Right now the fecher can handle http and https requests, but future implementations may also include authenticated fetchers. There are currently two types of fetchers: the FeedFetcher and the HTMLFetcher. The former is designed to fetch and parse RSS and ATOM feeds, while the latter is designed to fetch HTML content.
Basic Usage:
fetcher := fetch.NewFeedFetcher("https://www.example.com/rss") feed, err := fetcher.Fetch(ctx)
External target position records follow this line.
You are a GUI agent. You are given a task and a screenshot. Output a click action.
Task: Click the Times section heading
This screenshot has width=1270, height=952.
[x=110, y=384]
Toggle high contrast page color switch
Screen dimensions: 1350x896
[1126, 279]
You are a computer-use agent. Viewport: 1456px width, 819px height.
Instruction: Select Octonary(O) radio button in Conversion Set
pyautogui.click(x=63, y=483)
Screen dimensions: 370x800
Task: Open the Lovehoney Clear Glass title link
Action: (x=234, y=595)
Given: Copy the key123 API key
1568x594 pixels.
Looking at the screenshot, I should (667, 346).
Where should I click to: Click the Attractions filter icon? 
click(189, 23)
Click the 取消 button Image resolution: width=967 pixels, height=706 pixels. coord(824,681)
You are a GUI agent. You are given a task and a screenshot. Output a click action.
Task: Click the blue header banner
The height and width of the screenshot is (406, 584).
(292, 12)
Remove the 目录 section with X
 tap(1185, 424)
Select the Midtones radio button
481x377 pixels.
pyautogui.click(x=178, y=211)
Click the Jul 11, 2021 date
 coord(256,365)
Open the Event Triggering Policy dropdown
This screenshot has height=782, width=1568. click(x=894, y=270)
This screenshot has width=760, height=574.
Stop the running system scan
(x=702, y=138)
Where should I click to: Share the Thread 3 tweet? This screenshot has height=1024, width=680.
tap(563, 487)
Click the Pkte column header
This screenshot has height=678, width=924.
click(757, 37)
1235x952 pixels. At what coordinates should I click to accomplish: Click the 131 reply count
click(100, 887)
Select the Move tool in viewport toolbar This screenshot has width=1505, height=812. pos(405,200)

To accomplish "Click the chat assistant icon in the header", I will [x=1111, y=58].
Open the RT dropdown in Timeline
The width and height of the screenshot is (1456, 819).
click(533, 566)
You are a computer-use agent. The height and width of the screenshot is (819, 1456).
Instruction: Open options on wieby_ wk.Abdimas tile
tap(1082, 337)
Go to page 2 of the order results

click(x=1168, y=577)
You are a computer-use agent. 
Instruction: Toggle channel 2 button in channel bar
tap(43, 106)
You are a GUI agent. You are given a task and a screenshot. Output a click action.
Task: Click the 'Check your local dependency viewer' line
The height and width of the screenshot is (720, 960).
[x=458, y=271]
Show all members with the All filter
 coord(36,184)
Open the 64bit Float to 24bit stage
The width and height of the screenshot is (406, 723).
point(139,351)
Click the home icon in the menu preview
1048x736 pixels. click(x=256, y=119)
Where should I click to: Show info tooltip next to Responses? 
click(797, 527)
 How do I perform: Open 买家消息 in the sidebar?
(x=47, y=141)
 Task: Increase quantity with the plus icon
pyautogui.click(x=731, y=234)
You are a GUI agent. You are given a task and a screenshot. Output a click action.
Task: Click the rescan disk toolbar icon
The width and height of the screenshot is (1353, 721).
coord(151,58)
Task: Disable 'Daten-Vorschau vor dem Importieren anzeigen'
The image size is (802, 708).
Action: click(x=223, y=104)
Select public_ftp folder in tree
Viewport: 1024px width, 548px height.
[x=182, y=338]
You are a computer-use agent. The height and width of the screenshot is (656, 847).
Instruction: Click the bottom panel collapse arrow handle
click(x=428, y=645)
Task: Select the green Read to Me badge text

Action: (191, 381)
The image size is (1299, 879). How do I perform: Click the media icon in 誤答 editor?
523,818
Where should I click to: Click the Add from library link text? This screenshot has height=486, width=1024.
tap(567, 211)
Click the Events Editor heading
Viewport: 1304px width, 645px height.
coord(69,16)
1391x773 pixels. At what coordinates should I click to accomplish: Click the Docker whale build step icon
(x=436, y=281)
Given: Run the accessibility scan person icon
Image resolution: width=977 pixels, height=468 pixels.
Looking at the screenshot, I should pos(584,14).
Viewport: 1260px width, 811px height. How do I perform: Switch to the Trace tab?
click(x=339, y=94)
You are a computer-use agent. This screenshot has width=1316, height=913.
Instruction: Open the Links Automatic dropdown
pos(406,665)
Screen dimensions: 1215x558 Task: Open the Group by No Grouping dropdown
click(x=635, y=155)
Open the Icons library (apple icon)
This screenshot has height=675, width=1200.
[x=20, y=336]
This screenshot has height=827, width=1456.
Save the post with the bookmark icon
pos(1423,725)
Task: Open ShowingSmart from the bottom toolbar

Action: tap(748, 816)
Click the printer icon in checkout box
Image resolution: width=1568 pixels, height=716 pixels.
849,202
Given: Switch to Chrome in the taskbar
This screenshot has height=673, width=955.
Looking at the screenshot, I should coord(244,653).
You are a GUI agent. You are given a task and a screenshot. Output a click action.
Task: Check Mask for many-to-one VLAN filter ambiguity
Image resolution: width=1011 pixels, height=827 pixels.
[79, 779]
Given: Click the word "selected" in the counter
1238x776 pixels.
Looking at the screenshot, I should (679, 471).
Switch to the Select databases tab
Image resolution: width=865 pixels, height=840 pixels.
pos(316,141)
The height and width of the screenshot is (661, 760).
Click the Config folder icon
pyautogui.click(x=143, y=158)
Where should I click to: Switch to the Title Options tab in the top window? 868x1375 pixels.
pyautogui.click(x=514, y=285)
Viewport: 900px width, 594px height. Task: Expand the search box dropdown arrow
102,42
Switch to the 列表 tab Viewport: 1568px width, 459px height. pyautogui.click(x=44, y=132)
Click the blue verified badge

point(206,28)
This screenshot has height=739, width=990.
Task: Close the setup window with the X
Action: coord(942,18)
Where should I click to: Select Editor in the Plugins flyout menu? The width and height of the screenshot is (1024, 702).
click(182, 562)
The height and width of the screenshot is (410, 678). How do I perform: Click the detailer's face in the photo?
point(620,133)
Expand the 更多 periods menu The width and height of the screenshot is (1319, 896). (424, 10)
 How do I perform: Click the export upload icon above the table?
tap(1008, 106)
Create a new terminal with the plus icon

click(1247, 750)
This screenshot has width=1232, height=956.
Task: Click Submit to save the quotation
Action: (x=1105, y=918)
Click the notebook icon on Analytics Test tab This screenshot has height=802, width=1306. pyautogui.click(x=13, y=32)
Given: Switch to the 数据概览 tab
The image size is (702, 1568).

For more on RSS hacking and bandwidth minimization see: https://fishbowl.pastiche.org/2002/10/21/http_conditional_get_for_rss_hackers
Index ¶
Constants ¶
const ( HeaderUserAgent = "User-Agent" HeaderAccept = "Accept" HeaderAcceptLang = "Accept-Language" HeaderAcceptEncode = "Accept-Encoding" HeaderCacheControl = "Cache-Control" HeaderReferer = "Referer" HeaderIfNoneMatch = "If-None-Match" HeaderIfModifiedSince = "If-Modified-Since" HeaderRFC3229 = "A-IM" HeaderETag = "ETag" HeaderLastModified = "Last-Modified" HeaderContentType = "Content-Type" HeaderContentEncoding = "Content-Encoding" )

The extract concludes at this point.